Task to complete:
Extract the text of each entry below exactly, leaving every image behind.

(Given entries)

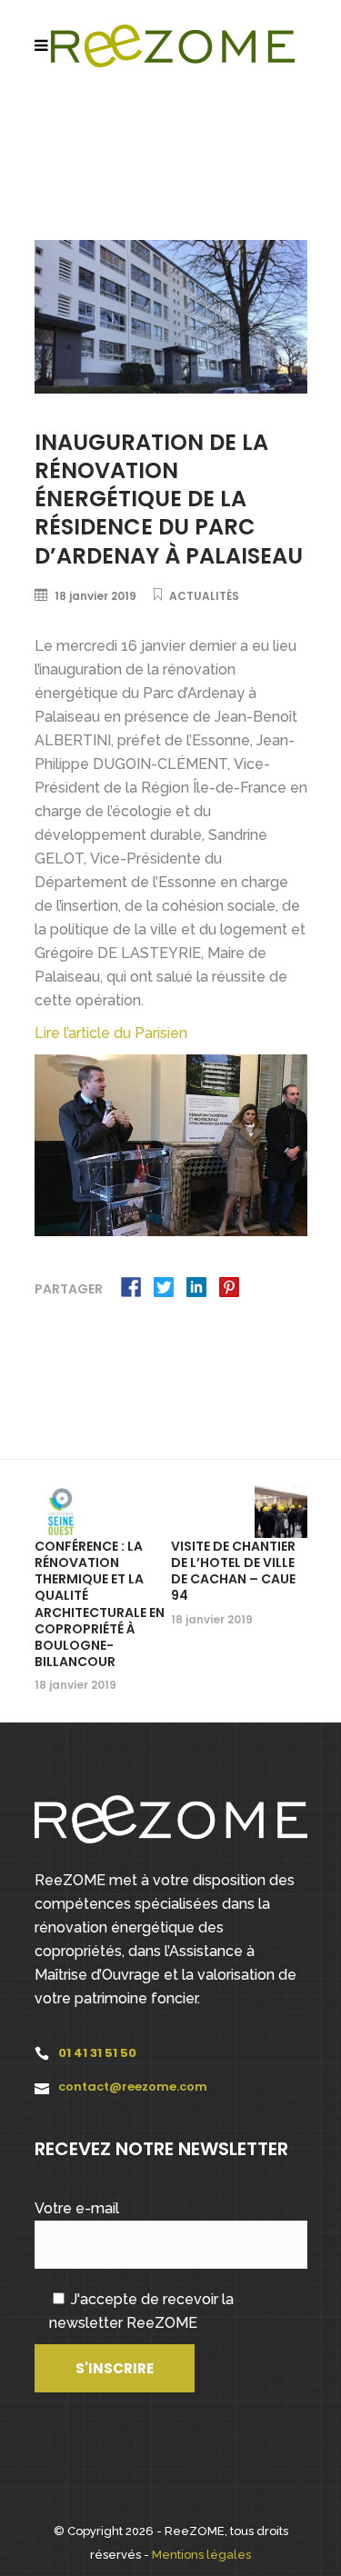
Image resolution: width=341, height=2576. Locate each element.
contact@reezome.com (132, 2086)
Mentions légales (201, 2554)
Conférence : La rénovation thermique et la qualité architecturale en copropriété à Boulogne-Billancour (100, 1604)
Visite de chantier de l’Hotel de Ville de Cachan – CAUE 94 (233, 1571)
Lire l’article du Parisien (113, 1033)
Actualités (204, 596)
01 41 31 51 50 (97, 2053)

(End Given entries)

Answer for this exercise:
Image resolution: width=341, height=2576. Locate each element.
contact@reezome.com (132, 2086)
Mentions légales (201, 2554)
Conférence : La rénovation thermique et la qualité architecturale en copropriété à Boulogne-Billancour (100, 1604)
Visite de chantier de l’Hotel de Ville de Cachan – CAUE 94 (233, 1571)
Lire l’article du Parisien (113, 1033)
Actualités (204, 596)
01 41 31 51 50 (97, 2053)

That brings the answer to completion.